TASK INSTRUCTIONS -
a) According to the article on Scotland's March "hungry gap," which organic cheese comes from near Dumfries?
b) Reproduce the passage of the hungry gap article from "A Scottish cheese" to "during this time.".
c) Carry the article on Scotland's March hungry gap forward from its final sentence.

SELECTED PASSAGE -
--------------------
March is known for one thing more than any other in the traditional Scottish seasonal calendar – the “hungry gap”. It’s the time when food stores are almost depleted and new growth is restricted to a few hardy plants.
Meat is limited because animals, when allowed to follow a natural pattern, tend to give birth in Spring to provide the longest possible chance for their offspring to survive before Winter sets in again.
"Farmers' markets are a great place to find local growers who will tell you precisely what is actually growing right now (kale) and what you’ll have to wait a little longer to enjoy (purple sprouting broccoli)."
All it really means for the average shopper in 2017 is that you’ll find very little Scottish produce in the shops right now and have to instead enjoy produce that has been imported from warmer areas.
Is that a good thing? Well yes, in that the hungry gap no longer exists in any meaningful way in modern society so we don’t have to go hungry.
But also no, in that many of us lose any connection with local produce during this time and, unless we put effort in, we may not get it back. This represents a loss for us and for Scottish producers.
Happily, with a little effort it is still possible to inject a core of delicious seasonality to our meals even during these apparently lean pickings.
Modern farming means that the hungry gap no longer really encompasses meat, fish or dairy. Certainly cheese is unaffected – stored in cool dark places so that it can be offered year-round.
And what cheeses we enjoy in Scotland! Tangy hard Dunlop or beautiful organic Loch Arthur from near Dumfries – home of such rich pastures. Cloth-bound, sharp Isle cheddars of Mull or Bute perfectly accompanying a last-of- season apple or pear. Soft cheese aplenty – crowdie, caboc or brie-style.
Then we have the majestic blues, with several regions of Scotland producing world-beating rich varieties.
A Scottish cheese board can be truly something to behold – and March feels like an excellent time to enjoy one [heads into kitchen to gorge on cheese].
Scottish vegetables too, remain very possible during this time.
Kale seems almost impossible to avoid at any time of year and small leaves will already be growing in Scottish fields, if you can find a source of them.
--------------------
Collected data
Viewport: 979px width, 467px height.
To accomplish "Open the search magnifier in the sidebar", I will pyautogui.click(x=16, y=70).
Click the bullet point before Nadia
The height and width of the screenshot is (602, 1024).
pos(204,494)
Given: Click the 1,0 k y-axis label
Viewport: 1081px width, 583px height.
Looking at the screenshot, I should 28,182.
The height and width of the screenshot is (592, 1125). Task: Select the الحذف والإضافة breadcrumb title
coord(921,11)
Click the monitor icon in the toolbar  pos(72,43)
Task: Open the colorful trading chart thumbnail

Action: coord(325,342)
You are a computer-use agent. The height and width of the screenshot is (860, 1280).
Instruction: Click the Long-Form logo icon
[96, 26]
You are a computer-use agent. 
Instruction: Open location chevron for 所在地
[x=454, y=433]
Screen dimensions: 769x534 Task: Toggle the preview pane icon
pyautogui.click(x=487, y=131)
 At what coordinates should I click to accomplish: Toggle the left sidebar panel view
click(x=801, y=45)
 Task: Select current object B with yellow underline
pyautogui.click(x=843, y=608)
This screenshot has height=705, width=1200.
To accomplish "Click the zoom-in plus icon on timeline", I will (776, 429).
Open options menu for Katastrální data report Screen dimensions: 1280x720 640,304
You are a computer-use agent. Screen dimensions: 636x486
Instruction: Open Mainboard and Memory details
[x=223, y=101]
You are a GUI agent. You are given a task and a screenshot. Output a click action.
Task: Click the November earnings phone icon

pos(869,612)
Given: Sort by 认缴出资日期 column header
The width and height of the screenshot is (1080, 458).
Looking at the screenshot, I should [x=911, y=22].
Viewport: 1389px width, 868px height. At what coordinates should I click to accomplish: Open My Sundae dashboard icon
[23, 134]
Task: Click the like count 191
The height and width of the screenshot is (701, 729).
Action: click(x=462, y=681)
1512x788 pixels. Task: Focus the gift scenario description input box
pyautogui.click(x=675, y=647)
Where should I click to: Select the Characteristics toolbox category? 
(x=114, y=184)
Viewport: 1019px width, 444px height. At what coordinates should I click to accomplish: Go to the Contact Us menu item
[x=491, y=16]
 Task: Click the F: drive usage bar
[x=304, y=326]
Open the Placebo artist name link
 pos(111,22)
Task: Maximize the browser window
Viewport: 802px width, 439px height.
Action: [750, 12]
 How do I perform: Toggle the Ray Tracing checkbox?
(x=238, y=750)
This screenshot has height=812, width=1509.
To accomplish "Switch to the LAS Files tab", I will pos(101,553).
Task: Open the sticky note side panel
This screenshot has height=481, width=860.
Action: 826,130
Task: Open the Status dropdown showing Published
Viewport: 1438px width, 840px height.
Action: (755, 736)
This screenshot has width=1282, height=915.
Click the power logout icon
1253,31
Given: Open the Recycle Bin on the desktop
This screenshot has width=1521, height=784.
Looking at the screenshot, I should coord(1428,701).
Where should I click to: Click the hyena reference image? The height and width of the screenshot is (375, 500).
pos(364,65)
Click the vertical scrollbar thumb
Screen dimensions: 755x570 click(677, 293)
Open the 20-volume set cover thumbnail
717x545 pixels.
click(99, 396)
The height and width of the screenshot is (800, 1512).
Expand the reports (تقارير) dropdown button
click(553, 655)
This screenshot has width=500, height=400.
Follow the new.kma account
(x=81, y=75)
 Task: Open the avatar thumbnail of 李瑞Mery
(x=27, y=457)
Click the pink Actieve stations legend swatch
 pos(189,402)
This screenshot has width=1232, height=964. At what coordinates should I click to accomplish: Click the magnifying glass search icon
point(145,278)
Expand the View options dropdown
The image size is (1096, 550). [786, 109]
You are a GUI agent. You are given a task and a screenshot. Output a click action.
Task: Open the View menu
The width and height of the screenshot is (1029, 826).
--------------------
ANSWER SET -
a) Loch Arthur.

b)
A Scottish cheese board can be truly something to behold – and March feels like an excellent time to enjoy one [heads into kitchen to gorge on cheese].
Scottish vegetables too, remain very possible during this time.

c)
Supermarkets may have switched to Spanish, but that doesn’t mean we all have to.
Farmers' markets are a great place to find local growers who will tell you precisely what is actually growing right now (kale) and what you’ll have to wait a little longer to enjoy (purple sprouting broccoli).
Root vegetables, seemingly held in time within their near-frozen stores and ideally covered in earth, still offer themselves up as accompaniment.
Potatoes, carrots, turnips and parsnips of course but there is one root vegetable that deserves to be highlighted at this time of year if for no other reason than it provides something different among the otherwise familiar flavours of Scotland’s March offering.
That’s why I’ve made it March’s highlight of the month. Celeriac, your time has come.
Looking like a cross between a brain and a dirty little alien baby, celeriac can appear tricky to handle but, in truth, it’s simple.
Clean it up, slice the skin off like a turnip (with a knife rather than peeler, about 1 cm in) and you can do all sorts with it. The recipe below is a personal favourite.
• 1 celeriac root
• 1 tablespoon mayonnaise
• Glug of olive oil
• 1 teaspoon grainy mustard (other mustards work too)
• Juice of lemon wedge.
• Salt and Pepper
Wash & Peel the celeriac.
Slice it into French-fry size pieces (i.e. thin chips).
Place in a pan of boiling water and leave for 3 minutes (just to blanche and soften slightly).
Drain and put into serving bowl.
Pour over olive oil, mayonnaise, mustard and lemon juice.
Season and serve.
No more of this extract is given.